• [Dokument]:
* * * * * * * * *
Dinosaurier streicheln im Arther Kirschgarten

Raphael Briner

29.06.2020

Wenn ein Schweizer Brenner keinen Kirsch brennen kann, dann hat er keine Zukunft. Dreht man diese Aussage von Lorenz Humbel ins Positive, so wird klar, dass den heimischen Destillateuren nicht bang sein muss. 34 in den letzten 20 Jahren aus Chriesi gebrannte Schnäpse gelangten am Anlass «Sortenreine Kirschbrände» des Schweizer Schnaps Forums in Arth SZ zur Verkostung. Dabei wurde klar, dass sowohl die Altmeister als auch der Nachwuchs ihr Metier beherrschen.

Bereits bei der in Coronazeiten nötig gewordenen Handdesinfektion zu Beginn zeigte sich, dass die rund 30 Mitglieder des Schweizer Schnaps Forums und Gäste unter dem Motto «Sortenreine Kirschbrände» ein nicht alltäglicher Anlass erwartete. Lukas Fassbind spritze mit einer Pipette Tropfen vom unverdünnten, 1999 gebrannten (am 28. September, für diejenigen, die es genau wissen wollen) Güpfer-Chriesi auf die Hände.
* * * * * * * * *
• [Vorliegende Einträge]:
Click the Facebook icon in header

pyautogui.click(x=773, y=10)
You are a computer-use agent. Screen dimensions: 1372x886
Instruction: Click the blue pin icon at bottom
* * * * * * * * *
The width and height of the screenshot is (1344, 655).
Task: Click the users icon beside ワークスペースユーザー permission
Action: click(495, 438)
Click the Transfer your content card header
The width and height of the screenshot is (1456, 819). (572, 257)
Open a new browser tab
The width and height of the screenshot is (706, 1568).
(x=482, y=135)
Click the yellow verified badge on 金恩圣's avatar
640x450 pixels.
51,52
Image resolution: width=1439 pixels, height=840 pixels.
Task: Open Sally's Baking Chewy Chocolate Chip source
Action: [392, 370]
* * * * * * * * *
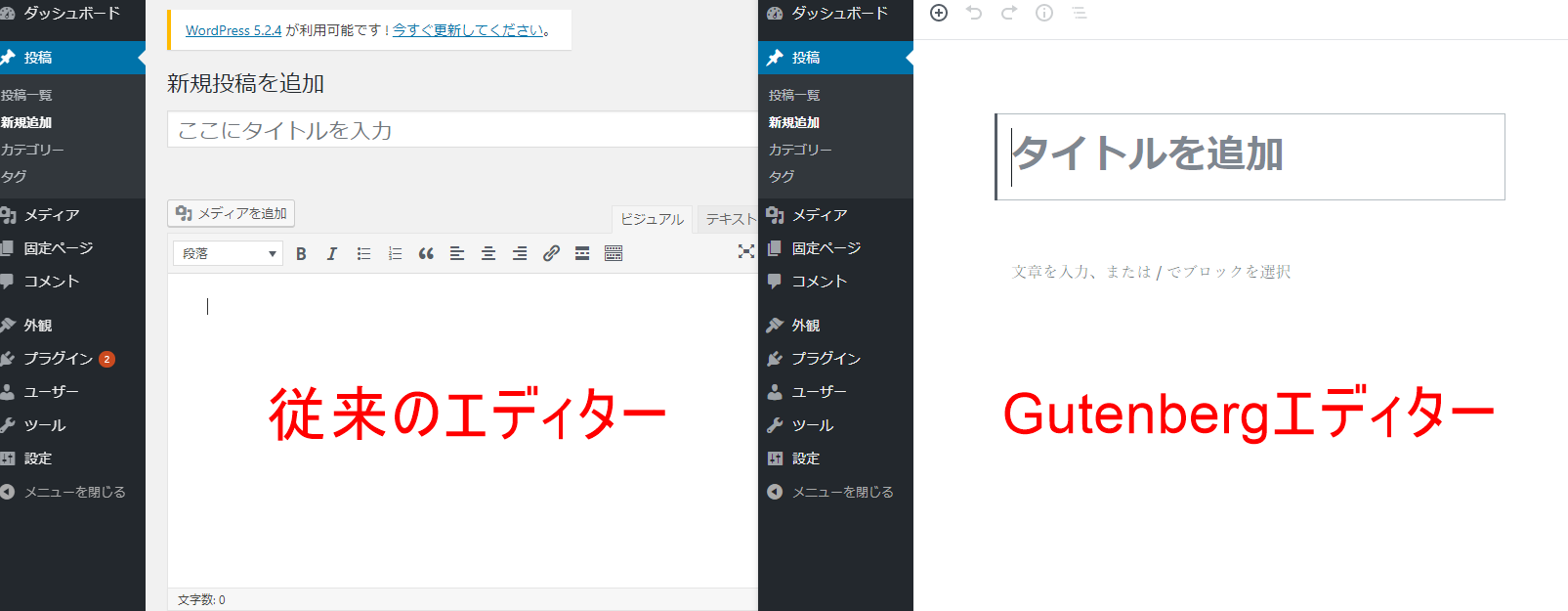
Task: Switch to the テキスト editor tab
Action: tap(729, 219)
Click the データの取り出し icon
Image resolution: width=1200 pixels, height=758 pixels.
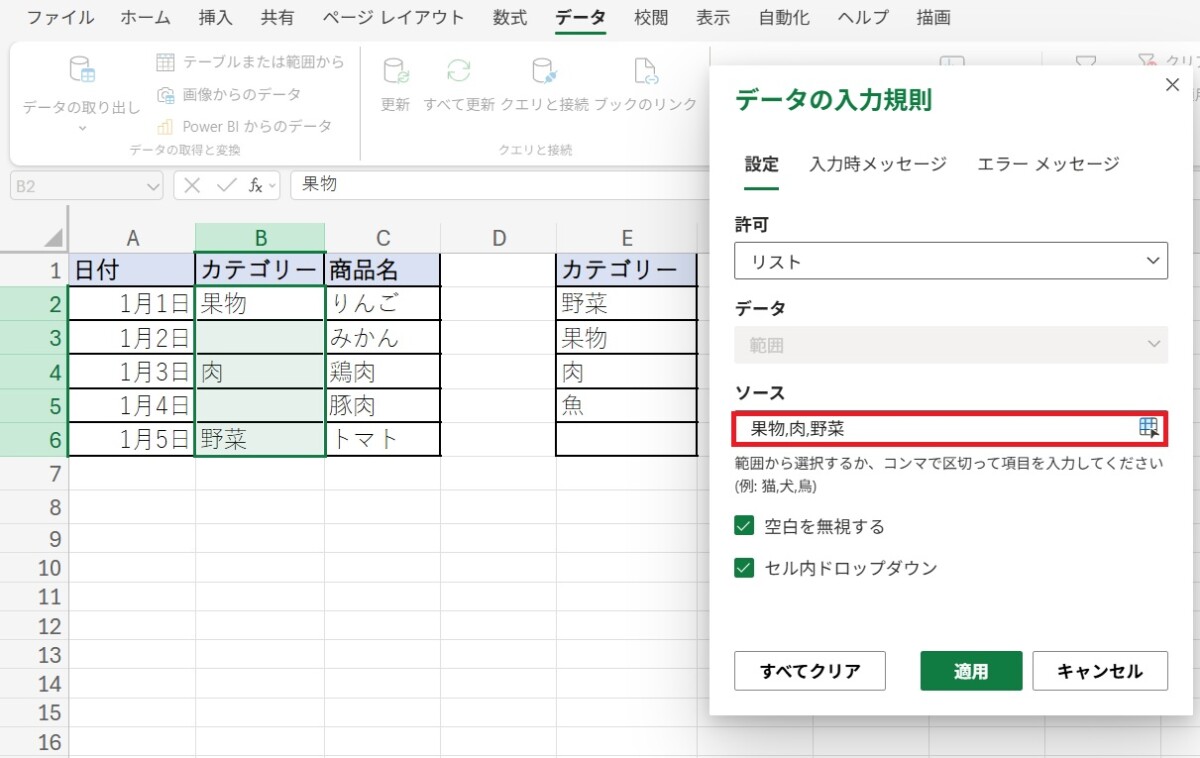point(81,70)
* * * * * * * * *
• [Aufgabe A]: Nenne alle Personen, die im Artikel über die Kirschbrand-Verkostung in Arth mit Vor- und Nachnamen vorkommen.
• [Aufgabe B]: Schreib aus der Auflistung die Zeilen ab, beginnend mit der Zeile, die "You are a computer-use" enthält, bis einschließlich der Zeile mit "Instruction: Click the".
Der Artikel und die Auflistung haben inhaltlich nichts miteinander zu tun.

• [Antwort A]: Raphael Briner, Lorenz Humbel, Lukas Fassbind

• [Antwort B]:
You are a computer-use agent. Screen dimensions: 1372x886
Instruction: Click the blue pin icon at bottom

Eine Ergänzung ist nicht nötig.